Immanuel Kant (1724–1804) understood the power and importance of this experience. For Kant, the experience of the sublime is the experience of something formless, something without limit. It is the experience of reason’s ability to understand being completely overwhelmed.5 The design of The Expanse returns to chiaroscuro again and again as a way of tapping into this experience for the viewer. The cinematography attempts to take the inconceivable and represent it artistically.

Consider Holden’s conversation on Earth with his mother in “New Terra.” They sit together by a fire. She gifts him a copy of Don Quixote. During the entire scene, the fire lights the faces of both characters. However, the shot is framed so that the darkness behind each of them is prominent. We are left with the understanding that this conversation is unique and individual but situated in infinite space.

A particularly clever example of this technique is the use of the exterior on Ilus/New Terra (I do not want to take sides in that naming debate!). When you watch the characters move across the landscape, notice what the director has done with the sky on Ilus (ok, I took sides). With few exceptions, the sky is an uninterrupted white—a white that is unbroken and infinite. It is a photonegative of chiaroscuro and produces the same effect. We are pointed back to the fact of infinity.

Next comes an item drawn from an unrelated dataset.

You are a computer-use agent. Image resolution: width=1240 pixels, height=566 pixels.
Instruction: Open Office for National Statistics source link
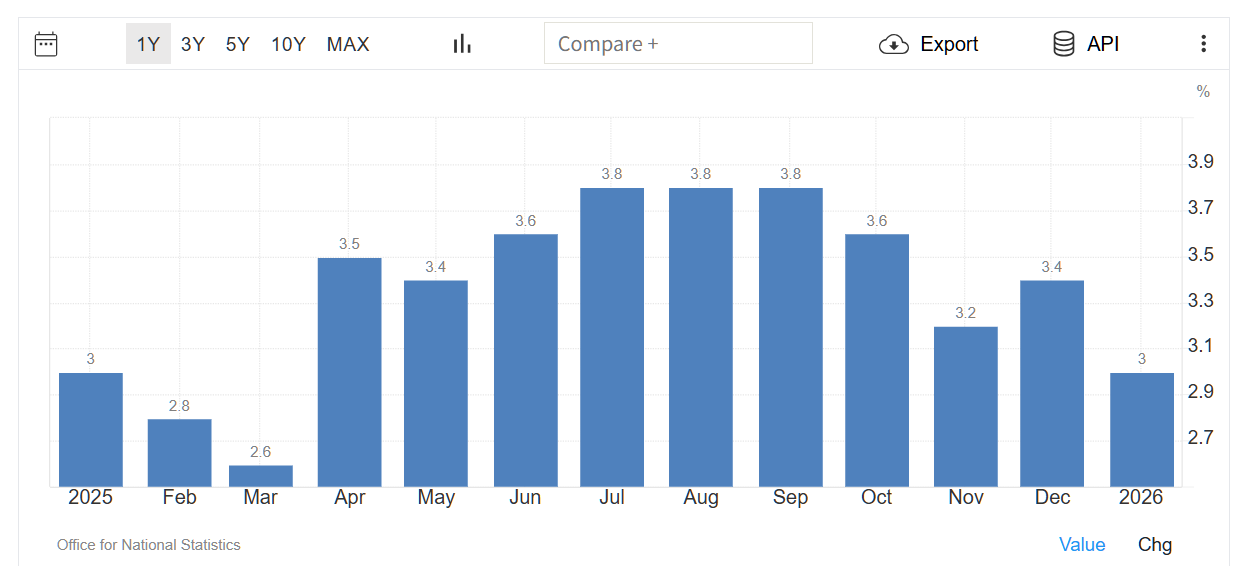pyautogui.click(x=149, y=545)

Kant ruminated on the significance of infinity, and the infinite space of the universe, for the meaning of human life. He understood Pascal’s concerns well. Kant took the measure of human beings situated in infinite space and came up with a different account of its meaning. Where Pascal saw insignificance except for our capacity for belief in God, Kant saw a creature that had the capacity to confront the infinite and immeasurable power of nature and, rather than being overwhelmed by it, find in itself something larger, more profoundly powerful and dignified than all of the power of nature combined.

Kant spoke of two kinds of sublime experiences, the mathematically sublime and the dynamically sublime. In each experience, reason is overwhelmed by something so enormous and formless that it cannot be conceptualized. This experience of having our reason overwhelmed throws us into a new understanding of ourselves.

For Kant, the mathematically sublime experience is an experience of reason being overwhelmed in the presence of something infinite in size. You lie on your back looking up at the night sky, seeing the infinite space and uncountable number of stars; the mind spins and cannot grasp what it is experiencing. We feel wonder and awe—that is the mathematically sublime. Taking a spacewalk outside the Rocinante is mathematically sublime. The view of the Behemoth, as its own massive size is dwarfed by the infinity around it, is mathematically sublime. The battlefield of the UN Marines and the MCRN Marines against the first protomolecule hybrids on the surface of Ganymede is mathematically sublime set as it is, without an atmosphere, against an infinite sky. A sublime setting in which to die, but of course, Bobbie Draper refuses to go gently into that good night—you get the idea.